• [Exercise goal] Word for word, reproduce every record in the listing below.

━━━━━━━━━━━━━━━━━━━━━━━━━━━━━━

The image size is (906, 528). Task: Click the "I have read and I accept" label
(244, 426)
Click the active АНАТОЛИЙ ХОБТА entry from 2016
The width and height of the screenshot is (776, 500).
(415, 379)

━━━━━━━━━━━━━━━━━━━━━━━━━━━━━━

• [Solution]
The image size is (906, 528). Task: Click the "I have read and I accept" label
(244, 426)
Click the active АНАТОЛИЙ ХОБТА entry from 2016
The width and height of the screenshot is (776, 500).
(415, 379)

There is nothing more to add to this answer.